There will be some measure of satisfaction at the top of the party that here is an issue where Labour look serious and resolute, particularly with business audiences. Privately, they will praise Ed Miliband for his fortitude. ‘We don’t want the uncertainty’, they will tell him. ‘You are right to hold out.’

He should not be seduced by their platitudes. What he should tell business leaders is that they will need to get their hands in their pockets and pay for a show-stopping pro-European campaign ahead of any vote in 2017.

He should explain that the ball has been threaded between the legs of pro-Europeans (and I include myself here) and we are left running to catch-up. The referendum is now essential to rebuilding trust with the electorate on an issue where the governed and the governing have become dangerously unstuck.

Ed should also tell them that Labour remains positive about Europe and that the vote that can be won.

The underlying problem is that the cause of closer integration has always been an elite pursuit and there has never been any real attempt to explain and, if not popularise, then normalise our membership of the European Union.
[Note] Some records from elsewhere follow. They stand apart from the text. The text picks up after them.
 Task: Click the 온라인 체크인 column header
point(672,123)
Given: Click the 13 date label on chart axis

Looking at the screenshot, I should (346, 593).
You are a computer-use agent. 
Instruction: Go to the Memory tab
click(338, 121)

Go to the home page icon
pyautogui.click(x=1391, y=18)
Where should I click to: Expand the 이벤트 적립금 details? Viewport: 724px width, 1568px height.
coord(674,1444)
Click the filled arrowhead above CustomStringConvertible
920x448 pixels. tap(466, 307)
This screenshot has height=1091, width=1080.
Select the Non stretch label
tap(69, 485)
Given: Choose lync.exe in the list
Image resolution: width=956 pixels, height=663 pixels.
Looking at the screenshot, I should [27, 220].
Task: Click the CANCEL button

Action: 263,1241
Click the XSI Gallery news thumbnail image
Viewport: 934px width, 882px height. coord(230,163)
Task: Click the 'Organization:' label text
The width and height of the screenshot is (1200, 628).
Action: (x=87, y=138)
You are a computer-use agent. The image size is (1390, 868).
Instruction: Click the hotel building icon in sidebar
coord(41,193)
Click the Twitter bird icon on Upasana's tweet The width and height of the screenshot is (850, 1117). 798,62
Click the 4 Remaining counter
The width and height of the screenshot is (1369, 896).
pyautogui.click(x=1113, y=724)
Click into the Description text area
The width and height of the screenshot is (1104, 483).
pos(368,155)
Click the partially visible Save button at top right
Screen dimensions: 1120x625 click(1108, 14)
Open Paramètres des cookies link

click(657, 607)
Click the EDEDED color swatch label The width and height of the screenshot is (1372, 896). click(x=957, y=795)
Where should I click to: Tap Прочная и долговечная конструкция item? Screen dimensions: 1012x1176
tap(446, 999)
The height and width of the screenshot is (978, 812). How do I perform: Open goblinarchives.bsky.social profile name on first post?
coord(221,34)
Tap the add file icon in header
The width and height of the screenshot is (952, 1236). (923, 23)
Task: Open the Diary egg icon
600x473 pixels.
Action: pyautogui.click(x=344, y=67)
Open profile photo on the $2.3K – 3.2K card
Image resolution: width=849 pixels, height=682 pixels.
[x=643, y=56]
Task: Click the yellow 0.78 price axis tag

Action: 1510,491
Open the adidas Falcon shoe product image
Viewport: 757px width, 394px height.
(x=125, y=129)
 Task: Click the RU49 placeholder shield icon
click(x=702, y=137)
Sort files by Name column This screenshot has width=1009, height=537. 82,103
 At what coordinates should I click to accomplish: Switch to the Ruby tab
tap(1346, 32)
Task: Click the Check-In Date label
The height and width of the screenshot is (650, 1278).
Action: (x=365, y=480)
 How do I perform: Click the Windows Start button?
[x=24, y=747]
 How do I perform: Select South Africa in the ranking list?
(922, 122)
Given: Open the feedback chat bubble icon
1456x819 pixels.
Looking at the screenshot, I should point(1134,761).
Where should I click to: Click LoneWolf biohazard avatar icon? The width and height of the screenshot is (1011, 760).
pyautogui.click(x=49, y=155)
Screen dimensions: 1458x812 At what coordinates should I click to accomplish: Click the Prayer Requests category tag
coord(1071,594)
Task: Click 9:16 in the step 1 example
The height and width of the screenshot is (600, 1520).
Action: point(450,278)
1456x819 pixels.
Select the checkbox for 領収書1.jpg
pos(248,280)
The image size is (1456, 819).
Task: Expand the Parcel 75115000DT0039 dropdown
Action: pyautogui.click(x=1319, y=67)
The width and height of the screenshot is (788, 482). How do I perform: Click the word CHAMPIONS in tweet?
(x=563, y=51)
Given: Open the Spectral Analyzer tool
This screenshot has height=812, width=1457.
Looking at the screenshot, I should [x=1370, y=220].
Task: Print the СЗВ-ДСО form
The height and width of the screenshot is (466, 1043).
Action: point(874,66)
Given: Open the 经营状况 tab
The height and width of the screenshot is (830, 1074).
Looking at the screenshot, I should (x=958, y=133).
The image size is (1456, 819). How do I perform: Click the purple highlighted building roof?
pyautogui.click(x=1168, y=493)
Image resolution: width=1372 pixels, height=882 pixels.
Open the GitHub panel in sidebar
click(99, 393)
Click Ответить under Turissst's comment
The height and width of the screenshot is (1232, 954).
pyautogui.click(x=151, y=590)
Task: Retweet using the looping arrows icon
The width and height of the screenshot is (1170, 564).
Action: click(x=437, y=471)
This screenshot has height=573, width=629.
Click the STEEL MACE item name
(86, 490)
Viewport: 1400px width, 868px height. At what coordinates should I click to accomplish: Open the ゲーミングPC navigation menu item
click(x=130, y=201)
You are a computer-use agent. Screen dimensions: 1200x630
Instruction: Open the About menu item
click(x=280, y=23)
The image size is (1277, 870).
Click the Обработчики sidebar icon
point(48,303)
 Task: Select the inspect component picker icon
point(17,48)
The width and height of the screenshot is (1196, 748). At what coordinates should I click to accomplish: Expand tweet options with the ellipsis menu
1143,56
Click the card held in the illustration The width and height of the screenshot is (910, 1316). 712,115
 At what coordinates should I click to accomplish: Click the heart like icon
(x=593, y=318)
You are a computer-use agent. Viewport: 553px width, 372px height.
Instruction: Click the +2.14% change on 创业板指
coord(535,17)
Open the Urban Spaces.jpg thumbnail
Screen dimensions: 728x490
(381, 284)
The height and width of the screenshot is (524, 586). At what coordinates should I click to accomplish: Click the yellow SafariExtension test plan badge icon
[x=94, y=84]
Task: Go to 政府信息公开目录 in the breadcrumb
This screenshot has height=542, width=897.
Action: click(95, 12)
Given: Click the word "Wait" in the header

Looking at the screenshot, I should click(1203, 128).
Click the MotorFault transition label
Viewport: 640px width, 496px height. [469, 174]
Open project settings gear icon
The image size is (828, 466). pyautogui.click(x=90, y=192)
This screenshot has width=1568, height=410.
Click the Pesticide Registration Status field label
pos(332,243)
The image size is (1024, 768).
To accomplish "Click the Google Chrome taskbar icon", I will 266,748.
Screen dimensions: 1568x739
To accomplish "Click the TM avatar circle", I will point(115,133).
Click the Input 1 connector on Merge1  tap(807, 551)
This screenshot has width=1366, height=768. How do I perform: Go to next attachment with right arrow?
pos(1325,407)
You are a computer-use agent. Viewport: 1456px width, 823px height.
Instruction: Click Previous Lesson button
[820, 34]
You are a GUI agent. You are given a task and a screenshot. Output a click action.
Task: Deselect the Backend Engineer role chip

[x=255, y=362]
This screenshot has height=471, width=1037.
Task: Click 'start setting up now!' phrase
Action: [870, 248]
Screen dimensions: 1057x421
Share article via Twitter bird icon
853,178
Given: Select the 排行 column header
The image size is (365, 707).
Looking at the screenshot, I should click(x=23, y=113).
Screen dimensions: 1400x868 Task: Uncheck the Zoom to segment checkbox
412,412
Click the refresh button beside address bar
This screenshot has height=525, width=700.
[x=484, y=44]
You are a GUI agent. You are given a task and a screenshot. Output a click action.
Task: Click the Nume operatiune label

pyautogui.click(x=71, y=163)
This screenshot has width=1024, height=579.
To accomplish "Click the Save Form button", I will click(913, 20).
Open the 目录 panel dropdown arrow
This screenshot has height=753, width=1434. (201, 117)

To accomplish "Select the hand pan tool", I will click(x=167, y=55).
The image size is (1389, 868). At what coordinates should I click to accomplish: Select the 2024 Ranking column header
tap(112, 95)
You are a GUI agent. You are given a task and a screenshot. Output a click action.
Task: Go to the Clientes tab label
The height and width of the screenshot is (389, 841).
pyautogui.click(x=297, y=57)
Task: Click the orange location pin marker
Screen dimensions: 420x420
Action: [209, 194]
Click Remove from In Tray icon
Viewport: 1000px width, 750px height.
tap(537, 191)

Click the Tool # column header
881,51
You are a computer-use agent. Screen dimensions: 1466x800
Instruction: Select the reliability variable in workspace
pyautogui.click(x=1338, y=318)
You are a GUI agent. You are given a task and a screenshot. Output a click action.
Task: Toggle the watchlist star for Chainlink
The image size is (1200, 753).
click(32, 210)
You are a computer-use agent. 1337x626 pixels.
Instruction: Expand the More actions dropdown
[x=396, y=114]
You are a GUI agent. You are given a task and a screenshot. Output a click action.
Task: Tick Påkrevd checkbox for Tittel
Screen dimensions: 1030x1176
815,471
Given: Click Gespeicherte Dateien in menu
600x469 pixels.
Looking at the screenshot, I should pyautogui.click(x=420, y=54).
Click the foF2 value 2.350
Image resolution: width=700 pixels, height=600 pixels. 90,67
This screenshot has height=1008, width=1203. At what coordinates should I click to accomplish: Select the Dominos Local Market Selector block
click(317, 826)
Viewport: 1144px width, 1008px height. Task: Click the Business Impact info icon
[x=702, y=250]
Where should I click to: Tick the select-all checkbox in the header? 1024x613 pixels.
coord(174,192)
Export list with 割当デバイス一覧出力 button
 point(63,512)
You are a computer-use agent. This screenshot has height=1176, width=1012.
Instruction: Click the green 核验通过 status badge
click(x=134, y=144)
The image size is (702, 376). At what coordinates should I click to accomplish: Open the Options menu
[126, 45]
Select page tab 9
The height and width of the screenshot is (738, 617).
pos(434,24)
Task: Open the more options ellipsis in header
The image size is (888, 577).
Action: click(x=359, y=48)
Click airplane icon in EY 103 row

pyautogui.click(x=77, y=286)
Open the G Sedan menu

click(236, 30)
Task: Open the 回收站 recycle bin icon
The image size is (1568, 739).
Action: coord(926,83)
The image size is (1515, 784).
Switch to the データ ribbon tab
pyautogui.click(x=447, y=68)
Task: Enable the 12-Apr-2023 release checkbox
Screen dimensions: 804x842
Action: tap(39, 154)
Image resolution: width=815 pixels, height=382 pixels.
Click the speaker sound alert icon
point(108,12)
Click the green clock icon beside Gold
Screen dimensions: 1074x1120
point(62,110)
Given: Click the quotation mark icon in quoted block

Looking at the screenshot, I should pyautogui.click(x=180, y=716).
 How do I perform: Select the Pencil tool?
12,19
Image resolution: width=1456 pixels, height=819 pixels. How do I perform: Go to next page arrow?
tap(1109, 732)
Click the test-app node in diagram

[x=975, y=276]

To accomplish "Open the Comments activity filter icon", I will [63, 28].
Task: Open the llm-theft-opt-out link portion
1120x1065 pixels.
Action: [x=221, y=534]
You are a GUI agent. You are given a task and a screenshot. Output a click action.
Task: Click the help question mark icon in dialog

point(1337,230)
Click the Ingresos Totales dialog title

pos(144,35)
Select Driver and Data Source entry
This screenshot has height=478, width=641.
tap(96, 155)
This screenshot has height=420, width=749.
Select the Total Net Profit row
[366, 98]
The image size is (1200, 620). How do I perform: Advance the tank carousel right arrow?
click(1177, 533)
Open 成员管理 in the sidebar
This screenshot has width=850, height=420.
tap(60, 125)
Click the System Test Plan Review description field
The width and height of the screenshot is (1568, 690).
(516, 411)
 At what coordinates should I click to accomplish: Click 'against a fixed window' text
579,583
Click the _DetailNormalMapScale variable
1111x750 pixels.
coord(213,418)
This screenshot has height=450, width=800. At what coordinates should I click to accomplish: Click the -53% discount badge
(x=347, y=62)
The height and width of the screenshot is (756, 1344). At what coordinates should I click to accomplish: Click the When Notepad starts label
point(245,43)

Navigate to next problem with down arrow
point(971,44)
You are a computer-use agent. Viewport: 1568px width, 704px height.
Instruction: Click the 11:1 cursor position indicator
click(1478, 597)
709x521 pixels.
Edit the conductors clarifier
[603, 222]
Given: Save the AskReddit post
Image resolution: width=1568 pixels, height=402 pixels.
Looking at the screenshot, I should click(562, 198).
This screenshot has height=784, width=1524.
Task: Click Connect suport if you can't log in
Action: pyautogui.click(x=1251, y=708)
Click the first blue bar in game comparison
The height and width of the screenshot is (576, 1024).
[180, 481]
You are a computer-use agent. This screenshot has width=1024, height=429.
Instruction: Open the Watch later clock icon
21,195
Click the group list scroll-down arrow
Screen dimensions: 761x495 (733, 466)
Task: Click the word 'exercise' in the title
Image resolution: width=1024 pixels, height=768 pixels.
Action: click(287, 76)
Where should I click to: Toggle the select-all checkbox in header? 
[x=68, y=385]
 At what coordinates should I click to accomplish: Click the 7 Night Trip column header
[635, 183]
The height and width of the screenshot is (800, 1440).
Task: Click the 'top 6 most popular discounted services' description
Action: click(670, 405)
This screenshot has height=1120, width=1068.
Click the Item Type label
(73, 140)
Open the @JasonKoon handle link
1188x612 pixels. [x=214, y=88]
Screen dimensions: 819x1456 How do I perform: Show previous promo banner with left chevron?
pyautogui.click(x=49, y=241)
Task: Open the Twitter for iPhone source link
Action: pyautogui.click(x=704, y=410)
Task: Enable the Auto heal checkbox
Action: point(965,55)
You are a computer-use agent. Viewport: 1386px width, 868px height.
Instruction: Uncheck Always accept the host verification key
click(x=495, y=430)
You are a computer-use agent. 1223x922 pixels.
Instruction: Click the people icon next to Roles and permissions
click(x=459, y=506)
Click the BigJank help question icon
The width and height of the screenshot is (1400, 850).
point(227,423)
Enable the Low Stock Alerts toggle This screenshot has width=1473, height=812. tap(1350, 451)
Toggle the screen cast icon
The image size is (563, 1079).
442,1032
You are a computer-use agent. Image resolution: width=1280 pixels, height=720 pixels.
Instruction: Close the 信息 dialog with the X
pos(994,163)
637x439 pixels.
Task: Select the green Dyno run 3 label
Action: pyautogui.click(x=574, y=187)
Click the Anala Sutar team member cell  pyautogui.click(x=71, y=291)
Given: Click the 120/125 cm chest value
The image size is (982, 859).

For Ed Miliband, it can be a genuine One Nation cause.

As it stands today though, Europe is a proxy for all the antagonisms the public feels towards its governing class. Like immigration, it’s something that has changed a traditional British way of life without the public ever feeling they were offered the choice, let alone gave their consent. That sort of anger doesn’t dissipate, it festers.

For Labour, the party’s refusal to accept any of this means death on the doorstep. All the Tories and UKIP need to do in next year’s European elections is frame Labour as the party that won’t give the electorate a say. It will ensure there is little scrutiny of UKIP and provide the Tories with an attack line that will resonate in all parts of the country with all groups of voters.

A rum state of affairs, then, for a self-proclaimed people’s party to find itself in.